- [What the exercise asks]:
All of the data that appears below is to be given again precisely as written.

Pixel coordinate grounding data
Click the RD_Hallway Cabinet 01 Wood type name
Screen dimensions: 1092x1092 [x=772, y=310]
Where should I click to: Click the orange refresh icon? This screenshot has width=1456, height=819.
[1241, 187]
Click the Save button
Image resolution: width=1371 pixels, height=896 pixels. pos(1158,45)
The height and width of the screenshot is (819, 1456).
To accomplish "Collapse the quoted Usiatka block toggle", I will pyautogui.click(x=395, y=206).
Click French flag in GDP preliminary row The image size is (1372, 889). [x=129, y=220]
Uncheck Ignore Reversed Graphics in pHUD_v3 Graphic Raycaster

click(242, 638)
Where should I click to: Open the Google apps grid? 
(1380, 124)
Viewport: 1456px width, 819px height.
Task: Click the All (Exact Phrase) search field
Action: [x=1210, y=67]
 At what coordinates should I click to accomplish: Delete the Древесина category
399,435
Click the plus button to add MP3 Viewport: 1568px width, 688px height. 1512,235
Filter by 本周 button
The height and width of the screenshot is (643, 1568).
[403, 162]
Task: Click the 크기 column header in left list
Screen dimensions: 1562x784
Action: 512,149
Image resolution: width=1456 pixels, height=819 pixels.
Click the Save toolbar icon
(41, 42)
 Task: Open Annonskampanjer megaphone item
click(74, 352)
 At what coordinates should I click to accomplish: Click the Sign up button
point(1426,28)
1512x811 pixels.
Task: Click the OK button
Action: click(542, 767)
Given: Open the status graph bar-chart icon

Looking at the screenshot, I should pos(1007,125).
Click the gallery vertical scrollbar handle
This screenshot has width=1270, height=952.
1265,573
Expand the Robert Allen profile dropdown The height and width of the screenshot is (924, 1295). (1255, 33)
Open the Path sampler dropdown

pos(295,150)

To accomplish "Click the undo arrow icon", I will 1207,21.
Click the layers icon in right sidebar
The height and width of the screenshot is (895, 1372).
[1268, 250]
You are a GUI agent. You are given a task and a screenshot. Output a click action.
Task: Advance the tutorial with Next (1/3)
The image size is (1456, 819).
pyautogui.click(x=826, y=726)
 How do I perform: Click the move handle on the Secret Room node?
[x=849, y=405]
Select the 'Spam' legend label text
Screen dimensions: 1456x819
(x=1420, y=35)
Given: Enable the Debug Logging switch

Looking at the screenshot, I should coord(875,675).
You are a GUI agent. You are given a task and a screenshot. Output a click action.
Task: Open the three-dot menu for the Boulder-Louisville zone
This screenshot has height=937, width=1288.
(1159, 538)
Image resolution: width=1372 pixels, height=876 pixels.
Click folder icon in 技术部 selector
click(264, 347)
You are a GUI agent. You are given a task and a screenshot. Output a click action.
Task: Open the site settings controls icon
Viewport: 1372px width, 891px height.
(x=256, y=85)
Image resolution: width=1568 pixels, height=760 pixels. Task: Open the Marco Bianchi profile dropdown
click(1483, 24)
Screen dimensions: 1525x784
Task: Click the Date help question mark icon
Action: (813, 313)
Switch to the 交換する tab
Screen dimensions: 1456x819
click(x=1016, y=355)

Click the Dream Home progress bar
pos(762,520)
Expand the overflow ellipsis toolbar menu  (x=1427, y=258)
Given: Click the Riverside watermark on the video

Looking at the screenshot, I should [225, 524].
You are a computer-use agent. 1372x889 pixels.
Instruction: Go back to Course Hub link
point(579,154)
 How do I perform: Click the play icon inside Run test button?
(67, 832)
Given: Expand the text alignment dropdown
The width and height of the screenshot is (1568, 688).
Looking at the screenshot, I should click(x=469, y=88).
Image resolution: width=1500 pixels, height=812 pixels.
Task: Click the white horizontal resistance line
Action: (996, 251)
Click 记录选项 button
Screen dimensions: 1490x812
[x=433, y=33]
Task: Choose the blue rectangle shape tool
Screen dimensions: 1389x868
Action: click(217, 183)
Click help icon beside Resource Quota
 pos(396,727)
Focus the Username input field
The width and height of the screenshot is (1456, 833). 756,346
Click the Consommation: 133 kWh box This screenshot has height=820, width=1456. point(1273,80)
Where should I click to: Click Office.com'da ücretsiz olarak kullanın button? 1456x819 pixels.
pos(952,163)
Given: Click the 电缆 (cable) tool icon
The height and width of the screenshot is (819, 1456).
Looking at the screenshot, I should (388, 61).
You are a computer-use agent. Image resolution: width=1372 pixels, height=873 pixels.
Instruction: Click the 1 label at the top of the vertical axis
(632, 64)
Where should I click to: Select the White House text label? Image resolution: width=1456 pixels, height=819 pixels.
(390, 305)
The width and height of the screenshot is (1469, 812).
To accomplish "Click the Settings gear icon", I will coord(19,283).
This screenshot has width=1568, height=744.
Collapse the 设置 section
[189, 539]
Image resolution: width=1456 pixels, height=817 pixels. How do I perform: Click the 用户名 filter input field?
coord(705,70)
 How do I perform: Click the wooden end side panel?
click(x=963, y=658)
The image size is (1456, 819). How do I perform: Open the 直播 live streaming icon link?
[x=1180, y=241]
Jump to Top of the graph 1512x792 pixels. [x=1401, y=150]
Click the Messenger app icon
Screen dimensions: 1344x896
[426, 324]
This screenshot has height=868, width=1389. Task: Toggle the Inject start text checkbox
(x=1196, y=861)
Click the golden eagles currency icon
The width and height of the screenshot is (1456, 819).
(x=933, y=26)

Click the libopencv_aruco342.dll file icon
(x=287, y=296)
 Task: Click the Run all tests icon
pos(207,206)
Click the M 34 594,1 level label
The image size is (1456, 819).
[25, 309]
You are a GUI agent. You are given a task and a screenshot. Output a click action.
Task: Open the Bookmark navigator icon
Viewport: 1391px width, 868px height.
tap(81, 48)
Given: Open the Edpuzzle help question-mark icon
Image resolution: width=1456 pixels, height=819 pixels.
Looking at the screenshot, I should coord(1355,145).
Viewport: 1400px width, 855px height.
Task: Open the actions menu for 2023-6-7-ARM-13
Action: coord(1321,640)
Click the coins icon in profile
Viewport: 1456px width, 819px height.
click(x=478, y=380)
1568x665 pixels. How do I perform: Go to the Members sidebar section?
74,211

- [Written solution]:
Click the RD_Hallway Cabinet 01 Wood type name
Screen dimensions: 1092x1092 [x=772, y=310]
Where should I click to: Click the orange refresh icon? This screenshot has width=1456, height=819.
[1241, 187]
Click the Save button
Image resolution: width=1371 pixels, height=896 pixels. pos(1158,45)
The height and width of the screenshot is (819, 1456).
To accomplish "Collapse the quoted Usiatka block toggle", I will pyautogui.click(x=395, y=206).
Click French flag in GDP preliminary row The image size is (1372, 889). [x=129, y=220]
Uncheck Ignore Reversed Graphics in pHUD_v3 Graphic Raycaster

click(242, 638)
Where should I click to: Open the Google apps grid? 
(1380, 124)
Viewport: 1456px width, 819px height.
Task: Click the All (Exact Phrase) search field
Action: [x=1210, y=67]
 At what coordinates should I click to accomplish: Delete the Древесина category
399,435
Click the plus button to add MP3 Viewport: 1568px width, 688px height. 1512,235
Filter by 本周 button
The height and width of the screenshot is (643, 1568).
[403, 162]
Task: Click the 크기 column header in left list
Screen dimensions: 1562x784
Action: 512,149
Image resolution: width=1456 pixels, height=819 pixels.
Click the Save toolbar icon
(41, 42)
 Task: Open Annonskampanjer megaphone item
click(74, 352)
 At what coordinates should I click to accomplish: Click the Sign up button
point(1426,28)
1512x811 pixels.
Task: Click the OK button
Action: click(542, 767)
Given: Open the status graph bar-chart icon

Looking at the screenshot, I should pos(1007,125).
Click the gallery vertical scrollbar handle
This screenshot has width=1270, height=952.
1265,573
Expand the Robert Allen profile dropdown The height and width of the screenshot is (924, 1295). (1255, 33)
Open the Path sampler dropdown

pos(295,150)

To accomplish "Click the undo arrow icon", I will 1207,21.
Click the layers icon in right sidebar
The height and width of the screenshot is (895, 1372).
[1268, 250]
You are a GUI agent. You are given a task and a screenshot. Output a click action.
Task: Advance the tutorial with Next (1/3)
The image size is (1456, 819).
pyautogui.click(x=826, y=726)
 How do I perform: Click the move handle on the Secret Room node?
[x=849, y=405]
Select the 'Spam' legend label text
Screen dimensions: 1456x819
(x=1420, y=35)
Given: Enable the Debug Logging switch

Looking at the screenshot, I should coord(875,675).
You are a GUI agent. You are given a task and a screenshot. Output a click action.
Task: Open the three-dot menu for the Boulder-Louisville zone
This screenshot has height=937, width=1288.
(1159, 538)
Image resolution: width=1372 pixels, height=876 pixels.
Click folder icon in 技术部 selector
click(264, 347)
You are a GUI agent. You are given a task and a screenshot. Output a click action.
Task: Open the site settings controls icon
Viewport: 1372px width, 891px height.
(x=256, y=85)
Image resolution: width=1568 pixels, height=760 pixels. Task: Open the Marco Bianchi profile dropdown
click(1483, 24)
Screen dimensions: 1525x784
Task: Click the Date help question mark icon
Action: (813, 313)
Switch to the 交換する tab
Screen dimensions: 1456x819
click(x=1016, y=355)

Click the Dream Home progress bar
pos(762,520)
Expand the overflow ellipsis toolbar menu  (x=1427, y=258)
Given: Click the Riverside watermark on the video

Looking at the screenshot, I should [225, 524].
You are a computer-use agent. 1372x889 pixels.
Instruction: Go back to Course Hub link
point(579,154)
 How do I perform: Click the play icon inside Run test button?
(67, 832)
Given: Expand the text alignment dropdown
The width and height of the screenshot is (1568, 688).
Looking at the screenshot, I should click(x=469, y=88).
Image resolution: width=1500 pixels, height=812 pixels.
Task: Click the white horizontal resistance line
Action: (996, 251)
Click 记录选项 button
Screen dimensions: 1490x812
[x=433, y=33]
Task: Choose the blue rectangle shape tool
Screen dimensions: 1389x868
Action: click(217, 183)
Click help icon beside Resource Quota
 pos(396,727)
Focus the Username input field
The width and height of the screenshot is (1456, 833). 756,346
Click the Consommation: 133 kWh box This screenshot has height=820, width=1456. point(1273,80)
Where should I click to: Click Office.com'da ücretsiz olarak kullanın button? 1456x819 pixels.
pos(952,163)
Given: Click the 电缆 (cable) tool icon
The height and width of the screenshot is (819, 1456).
Looking at the screenshot, I should (388, 61).
You are a computer-use agent. Image resolution: width=1372 pixels, height=873 pixels.
Instruction: Click the 1 label at the top of the vertical axis
(632, 64)
Where should I click to: Select the White House text label? Image resolution: width=1456 pixels, height=819 pixels.
(390, 305)
The width and height of the screenshot is (1469, 812).
To accomplish "Click the Settings gear icon", I will coord(19,283).
This screenshot has width=1568, height=744.
Collapse the 设置 section
[189, 539]
Image resolution: width=1456 pixels, height=817 pixels. How do I perform: Click the 用户名 filter input field?
coord(705,70)
 How do I perform: Click the wooden end side panel?
click(x=963, y=658)
The image size is (1456, 819). How do I perform: Open the 直播 live streaming icon link?
[x=1180, y=241]
Jump to Top of the graph 1512x792 pixels. [x=1401, y=150]
Click the Messenger app icon
Screen dimensions: 1344x896
[426, 324]
This screenshot has height=868, width=1389. Task: Toggle the Inject start text checkbox
(x=1196, y=861)
Click the golden eagles currency icon
The width and height of the screenshot is (1456, 819).
(x=933, y=26)

Click the libopencv_aruco342.dll file icon
(x=287, y=296)
 Task: Click the Run all tests icon
pos(207,206)
Click the M 34 594,1 level label
The image size is (1456, 819).
[25, 309]
You are a GUI agent. You are given a task and a screenshot. Output a click action.
Task: Open the Bookmark navigator icon
Viewport: 1391px width, 868px height.
tap(81, 48)
Given: Open the Edpuzzle help question-mark icon
Image resolution: width=1456 pixels, height=819 pixels.
Looking at the screenshot, I should coord(1355,145).
Viewport: 1400px width, 855px height.
Task: Open the actions menu for 2023-6-7-ARM-13
Action: coord(1321,640)
Click the coins icon in profile
Viewport: 1456px width, 819px height.
click(x=478, y=380)
1568x665 pixels. How do I perform: Go to the Members sidebar section?
74,211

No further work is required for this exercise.